Rationale:
Chronic pelvic pain (CPP) is a pain related to pelvic structures that arise from posttraumatic pain, postsurgical pain, or somatic or visceral pain syndromes. Despite the available treatment options, CPP remains mostly untreated, due to difficulties in covering such a large area.
Patient concerns:
A 46-year-old woman presented chronic low back pain and CPP for more than 1 year and 6 months respectively after multiple pelvic fractures.
Diagnosis:
Pelvic fractures and a severe lumbar facet arthrosis were revealed through computed tomography and lumbosacral nuclear magnetic resonance imaging. Evidence of a reduced amplitude in the left femoral nerve and a demyelinating neuropathy in the left pudendal nerve were also detected.
Intervention:
A pharmacologic treatment was prescribed, consisting of celecoxib, fluoxetine, gabapentin, and morphine.

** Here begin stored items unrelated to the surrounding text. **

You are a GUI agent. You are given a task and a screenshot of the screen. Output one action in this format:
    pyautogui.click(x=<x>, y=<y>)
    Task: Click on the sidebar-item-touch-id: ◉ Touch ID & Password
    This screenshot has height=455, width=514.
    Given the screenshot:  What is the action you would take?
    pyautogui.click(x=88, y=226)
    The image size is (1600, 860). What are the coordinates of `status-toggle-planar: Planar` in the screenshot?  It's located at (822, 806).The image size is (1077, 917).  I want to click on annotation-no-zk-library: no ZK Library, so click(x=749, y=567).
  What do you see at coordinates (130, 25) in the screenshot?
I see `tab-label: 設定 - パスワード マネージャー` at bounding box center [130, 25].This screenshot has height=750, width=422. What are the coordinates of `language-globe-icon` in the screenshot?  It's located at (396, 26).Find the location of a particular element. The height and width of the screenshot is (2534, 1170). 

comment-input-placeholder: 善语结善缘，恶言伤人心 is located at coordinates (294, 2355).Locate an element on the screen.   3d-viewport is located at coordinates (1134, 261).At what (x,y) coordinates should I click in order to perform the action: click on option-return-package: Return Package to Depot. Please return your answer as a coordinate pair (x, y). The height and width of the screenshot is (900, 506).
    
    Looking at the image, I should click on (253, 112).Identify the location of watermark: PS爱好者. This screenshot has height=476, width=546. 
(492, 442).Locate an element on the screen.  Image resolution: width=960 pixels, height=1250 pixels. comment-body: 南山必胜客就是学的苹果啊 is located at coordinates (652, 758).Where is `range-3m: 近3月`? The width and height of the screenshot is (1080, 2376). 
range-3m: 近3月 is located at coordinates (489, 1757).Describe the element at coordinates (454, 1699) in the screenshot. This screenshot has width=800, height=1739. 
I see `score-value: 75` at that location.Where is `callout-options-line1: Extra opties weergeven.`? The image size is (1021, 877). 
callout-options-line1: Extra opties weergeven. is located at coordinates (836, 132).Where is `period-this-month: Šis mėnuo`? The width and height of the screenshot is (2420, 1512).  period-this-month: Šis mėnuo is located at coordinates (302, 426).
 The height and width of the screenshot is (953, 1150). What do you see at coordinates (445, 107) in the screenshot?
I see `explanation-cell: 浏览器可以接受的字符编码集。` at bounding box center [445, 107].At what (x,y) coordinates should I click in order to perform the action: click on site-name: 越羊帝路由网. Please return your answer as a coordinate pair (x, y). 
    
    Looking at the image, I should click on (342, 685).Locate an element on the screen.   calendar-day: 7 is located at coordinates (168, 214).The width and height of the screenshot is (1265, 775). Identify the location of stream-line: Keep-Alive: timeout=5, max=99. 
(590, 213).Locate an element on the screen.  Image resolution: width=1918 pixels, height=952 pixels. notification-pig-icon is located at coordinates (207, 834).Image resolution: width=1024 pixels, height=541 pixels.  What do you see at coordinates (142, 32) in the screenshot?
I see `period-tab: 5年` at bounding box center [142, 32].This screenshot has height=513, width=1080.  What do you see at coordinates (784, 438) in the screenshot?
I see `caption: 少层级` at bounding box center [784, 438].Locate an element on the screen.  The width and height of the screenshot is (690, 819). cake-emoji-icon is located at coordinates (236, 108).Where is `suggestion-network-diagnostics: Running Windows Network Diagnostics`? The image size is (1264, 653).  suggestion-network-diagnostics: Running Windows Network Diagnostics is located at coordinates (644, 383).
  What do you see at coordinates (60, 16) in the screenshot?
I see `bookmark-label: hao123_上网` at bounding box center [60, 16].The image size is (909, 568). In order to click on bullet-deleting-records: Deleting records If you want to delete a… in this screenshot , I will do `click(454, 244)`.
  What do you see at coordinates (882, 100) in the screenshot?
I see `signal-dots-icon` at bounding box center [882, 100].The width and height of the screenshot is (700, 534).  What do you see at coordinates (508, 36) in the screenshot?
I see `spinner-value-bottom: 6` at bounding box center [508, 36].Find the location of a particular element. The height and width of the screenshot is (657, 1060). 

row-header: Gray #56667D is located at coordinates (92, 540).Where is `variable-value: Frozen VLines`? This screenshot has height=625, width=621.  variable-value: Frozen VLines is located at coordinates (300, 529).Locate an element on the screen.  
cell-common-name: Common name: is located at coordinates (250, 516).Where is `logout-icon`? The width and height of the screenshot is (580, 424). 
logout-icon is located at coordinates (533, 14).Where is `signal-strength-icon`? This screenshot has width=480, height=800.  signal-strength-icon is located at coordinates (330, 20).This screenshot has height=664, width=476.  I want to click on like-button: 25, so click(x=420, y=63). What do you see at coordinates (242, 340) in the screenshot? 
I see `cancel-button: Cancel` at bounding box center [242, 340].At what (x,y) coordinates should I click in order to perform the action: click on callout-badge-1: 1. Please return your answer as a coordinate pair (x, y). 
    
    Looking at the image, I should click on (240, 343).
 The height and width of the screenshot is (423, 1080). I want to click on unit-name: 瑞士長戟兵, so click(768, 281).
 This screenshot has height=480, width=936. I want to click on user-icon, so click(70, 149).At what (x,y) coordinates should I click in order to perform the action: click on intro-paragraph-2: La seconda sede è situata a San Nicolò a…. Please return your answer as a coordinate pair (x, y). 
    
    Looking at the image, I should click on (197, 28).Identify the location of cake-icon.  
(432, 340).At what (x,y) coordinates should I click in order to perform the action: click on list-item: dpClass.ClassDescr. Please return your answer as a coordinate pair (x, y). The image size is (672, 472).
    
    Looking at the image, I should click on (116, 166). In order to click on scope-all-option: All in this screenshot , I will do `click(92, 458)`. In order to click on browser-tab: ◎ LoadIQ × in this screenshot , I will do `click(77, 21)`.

Since no pain relief was achieved, spinal cord stimulation was performed using spectra WaveWriter system, placing 2 octopolar linear leads over the bilateral T8 and T9 vertebras with the help of a 3-dimensional neural targeting program.
Outcomes:
Two weeks after the intervention a reduction of 80% of the pain was achieved, which led to the removal of the pharmacologic treatment. Additionally, both EuroQOL-5D and visual analogue scale scores improved after the intervention.
Lesson:
Through the combination of spinal cord stimulation Spectra Wavewriter and 3D programming technology, both lumbar and leg pain and CPP were successfully relieved, along with an improvement in the quality of life of the patient.